* **EXERCISE OBJECTIVE**: Every line containing the string "price" should be returned from the records.

* **DATASET ENTRIES**:
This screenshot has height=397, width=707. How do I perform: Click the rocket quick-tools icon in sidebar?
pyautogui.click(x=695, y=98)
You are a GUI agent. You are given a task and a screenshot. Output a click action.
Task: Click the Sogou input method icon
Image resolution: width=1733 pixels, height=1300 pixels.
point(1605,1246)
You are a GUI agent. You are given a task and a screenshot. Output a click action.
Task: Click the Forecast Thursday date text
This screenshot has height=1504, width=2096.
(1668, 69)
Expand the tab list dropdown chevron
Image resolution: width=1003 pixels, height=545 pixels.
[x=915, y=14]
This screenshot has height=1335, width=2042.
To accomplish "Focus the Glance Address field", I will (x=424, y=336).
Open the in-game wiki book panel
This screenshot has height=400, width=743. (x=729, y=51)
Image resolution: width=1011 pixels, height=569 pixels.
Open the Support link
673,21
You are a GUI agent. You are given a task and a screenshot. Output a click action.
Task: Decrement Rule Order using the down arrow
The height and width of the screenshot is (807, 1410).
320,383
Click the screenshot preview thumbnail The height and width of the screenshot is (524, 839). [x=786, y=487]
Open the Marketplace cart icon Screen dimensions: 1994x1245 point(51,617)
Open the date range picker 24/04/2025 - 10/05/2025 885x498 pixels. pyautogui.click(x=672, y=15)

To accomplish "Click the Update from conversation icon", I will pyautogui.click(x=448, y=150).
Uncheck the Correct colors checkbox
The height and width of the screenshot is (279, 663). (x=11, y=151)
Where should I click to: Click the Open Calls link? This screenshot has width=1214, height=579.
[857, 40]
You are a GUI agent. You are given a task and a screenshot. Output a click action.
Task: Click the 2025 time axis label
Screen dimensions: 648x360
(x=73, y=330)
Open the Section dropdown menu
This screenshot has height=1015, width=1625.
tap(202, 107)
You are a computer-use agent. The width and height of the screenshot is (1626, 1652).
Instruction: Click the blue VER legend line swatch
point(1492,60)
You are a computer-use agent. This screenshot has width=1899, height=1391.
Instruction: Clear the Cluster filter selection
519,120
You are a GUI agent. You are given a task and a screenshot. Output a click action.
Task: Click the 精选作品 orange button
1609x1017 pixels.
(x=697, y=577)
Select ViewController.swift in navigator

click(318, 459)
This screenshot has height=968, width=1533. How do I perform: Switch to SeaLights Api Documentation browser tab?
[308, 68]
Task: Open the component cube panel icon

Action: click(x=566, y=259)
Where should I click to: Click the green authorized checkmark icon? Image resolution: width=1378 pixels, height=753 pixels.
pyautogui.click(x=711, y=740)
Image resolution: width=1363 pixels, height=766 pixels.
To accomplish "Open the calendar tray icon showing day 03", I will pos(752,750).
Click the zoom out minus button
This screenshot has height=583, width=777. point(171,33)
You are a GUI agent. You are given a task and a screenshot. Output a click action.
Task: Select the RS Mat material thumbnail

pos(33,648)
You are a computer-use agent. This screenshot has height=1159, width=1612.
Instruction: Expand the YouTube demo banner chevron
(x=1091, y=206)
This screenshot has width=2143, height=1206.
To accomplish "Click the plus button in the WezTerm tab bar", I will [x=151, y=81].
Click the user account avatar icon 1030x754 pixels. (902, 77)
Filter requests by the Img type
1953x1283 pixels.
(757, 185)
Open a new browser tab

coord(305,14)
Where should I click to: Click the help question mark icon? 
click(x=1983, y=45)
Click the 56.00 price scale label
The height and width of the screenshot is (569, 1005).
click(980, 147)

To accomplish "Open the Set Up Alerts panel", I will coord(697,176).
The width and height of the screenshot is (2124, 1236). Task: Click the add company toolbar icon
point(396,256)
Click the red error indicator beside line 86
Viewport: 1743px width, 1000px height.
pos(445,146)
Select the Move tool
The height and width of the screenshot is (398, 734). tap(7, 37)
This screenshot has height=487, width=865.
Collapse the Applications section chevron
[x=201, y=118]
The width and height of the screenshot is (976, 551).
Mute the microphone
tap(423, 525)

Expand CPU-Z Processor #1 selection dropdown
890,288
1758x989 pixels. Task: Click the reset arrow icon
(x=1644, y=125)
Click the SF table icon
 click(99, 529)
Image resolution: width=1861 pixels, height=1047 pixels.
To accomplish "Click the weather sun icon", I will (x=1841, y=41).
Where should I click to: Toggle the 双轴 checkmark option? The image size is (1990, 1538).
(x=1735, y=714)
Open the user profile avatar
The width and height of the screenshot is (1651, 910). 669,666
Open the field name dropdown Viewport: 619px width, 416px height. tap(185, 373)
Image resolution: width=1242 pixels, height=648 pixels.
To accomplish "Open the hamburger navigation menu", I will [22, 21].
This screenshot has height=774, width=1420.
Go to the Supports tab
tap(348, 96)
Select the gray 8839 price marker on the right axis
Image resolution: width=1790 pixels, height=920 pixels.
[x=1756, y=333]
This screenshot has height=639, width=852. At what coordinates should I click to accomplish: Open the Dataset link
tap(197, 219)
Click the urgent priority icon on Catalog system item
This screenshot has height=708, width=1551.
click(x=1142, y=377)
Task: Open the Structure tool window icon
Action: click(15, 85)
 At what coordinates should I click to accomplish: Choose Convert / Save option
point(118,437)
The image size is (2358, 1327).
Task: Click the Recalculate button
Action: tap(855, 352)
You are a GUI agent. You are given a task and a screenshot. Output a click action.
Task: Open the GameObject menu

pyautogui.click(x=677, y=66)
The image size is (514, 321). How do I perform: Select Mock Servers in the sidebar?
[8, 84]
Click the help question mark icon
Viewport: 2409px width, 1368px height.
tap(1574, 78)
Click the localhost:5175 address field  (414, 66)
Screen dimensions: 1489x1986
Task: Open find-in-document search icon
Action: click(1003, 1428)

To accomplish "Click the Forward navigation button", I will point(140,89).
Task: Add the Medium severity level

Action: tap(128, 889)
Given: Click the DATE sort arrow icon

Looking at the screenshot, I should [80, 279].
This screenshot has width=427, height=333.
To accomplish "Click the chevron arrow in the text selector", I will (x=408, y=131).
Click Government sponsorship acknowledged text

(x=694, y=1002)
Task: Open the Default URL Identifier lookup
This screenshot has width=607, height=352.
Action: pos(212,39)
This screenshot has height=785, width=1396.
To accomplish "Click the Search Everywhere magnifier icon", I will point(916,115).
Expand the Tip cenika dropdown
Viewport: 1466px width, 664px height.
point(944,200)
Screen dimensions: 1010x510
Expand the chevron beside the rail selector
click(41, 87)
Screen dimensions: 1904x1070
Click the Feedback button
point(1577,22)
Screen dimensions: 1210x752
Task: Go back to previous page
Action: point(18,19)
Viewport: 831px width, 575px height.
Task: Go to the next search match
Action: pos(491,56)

* **ANSWER SECTION**:
Click the 56.00 price scale label
Select the gray 8839 price marker on the right axis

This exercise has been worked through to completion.